EX-5.1 2 exh5-1.htm OPINION OF J. SHERMAN, ESQ. Reinsurance Group of America, Incorporated Exhibit 5.1 to Form S-8

EXHIBIT 5.1


Reinsurance Group of America, Incorporated
1370 Timberlake Manor Parkway
Chesterfield, Missouri 63017-6039
Telephone: (636) 736-7000

October 5, 2004

Board of Directors
Reinsurance Group of America, Incorporated
1370 Timberlake Manor Parkway
Chesterfield, Missouri 63017-6039

                 Re:        Reinsurance Group of America, Incorporated - Registration Statement on Form S-8

Ladies and Gentlemen:

                As Executive Vice President, General Counsel and Secretary of Reinsurance Group of America, Incorporated (the “Company”), I am familiar with the registration statement on Form S-8 (the “Registration Statement”) to be filed with the Securities and Exchange Commission (the “Commission”) under the Securities Act of 1933, as amended (the “Act”), on October 5, 2004 in connection with the registration under the Act of an aggregate of 100,000 shares of Common Stock, par value $0.01 per share, of the Company (collectively, the “Shares”) issuable under the Phantom Stock Plan for Directors of Reinsurance Group of America, Incorporated (the “Plan”).

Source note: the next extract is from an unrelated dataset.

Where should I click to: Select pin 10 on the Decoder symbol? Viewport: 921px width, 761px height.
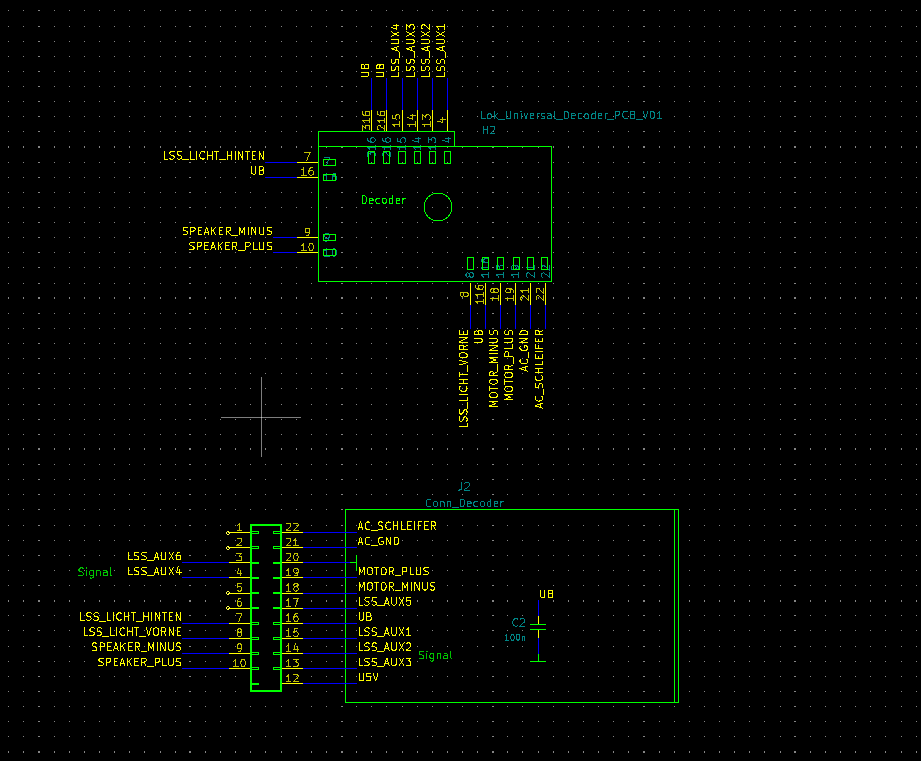(307, 247)
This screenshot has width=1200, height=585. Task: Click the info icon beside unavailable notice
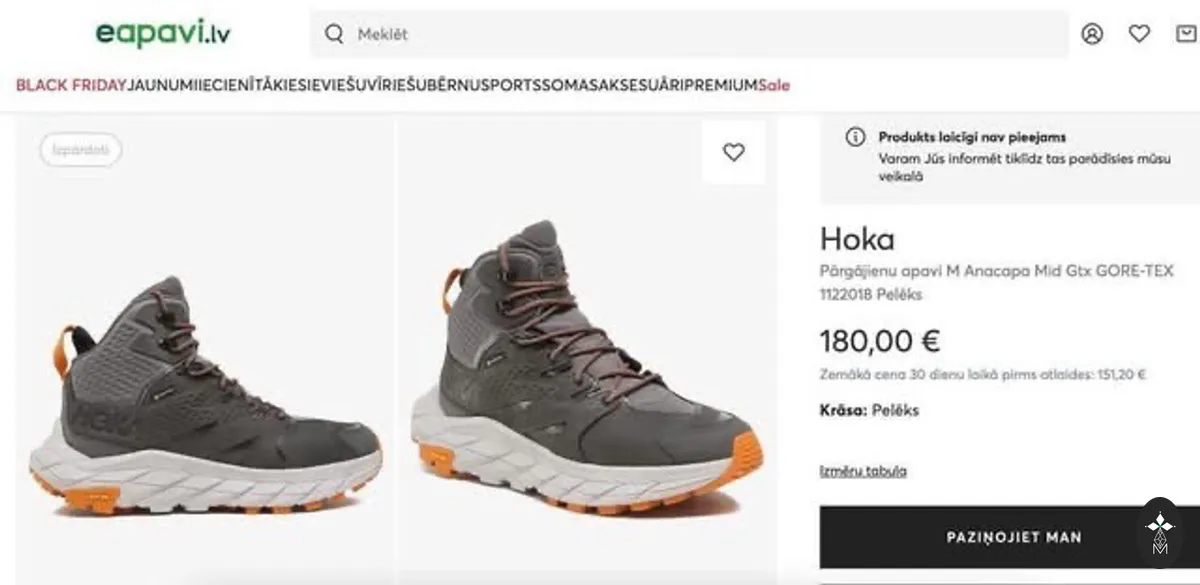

                In connection with the preparation of the Registration Statement, I have made certain legal and factual examinations and inquiries and examined, among other things, such documents, records, instruments, agreements, certificates and matters as I have considered appropriate and necessary for the rendering of this opinion. I have assumed for the purpose of this opinion the authenticity of all documents submitted to me as originals and the conformity with the originals of all documents submitted to me as copies, and the genuineness of the signatures thereon.

                Based on the foregoing and in reliance thereon and upon my review of applicable statutes and case law, it is my opinion that: (i) the Obligations have been duly authorized and (ii) the Shares, after the Registration Statement becomes effective and after any post-effective amendment required by law is duly completed, filed and becomes effective, and when the applicable provisions of “Blue Sky” and other state securities laws shall have been complied with, and when the Shares are issued and sold in accordance with the Plan and the Form S-8 prospectus to be delivered to participants of the Plan, will be validly issued, fully paid and non-assessable.

                I hereby consent to the inclusion of my opinion as Exhibit 5.1 to the Registration Statement. In giving this consent, I do not hereby admit that I am in the category of persons whose consent is required under Section 7 of the Act or the rules and regulations of the Commission thereunder.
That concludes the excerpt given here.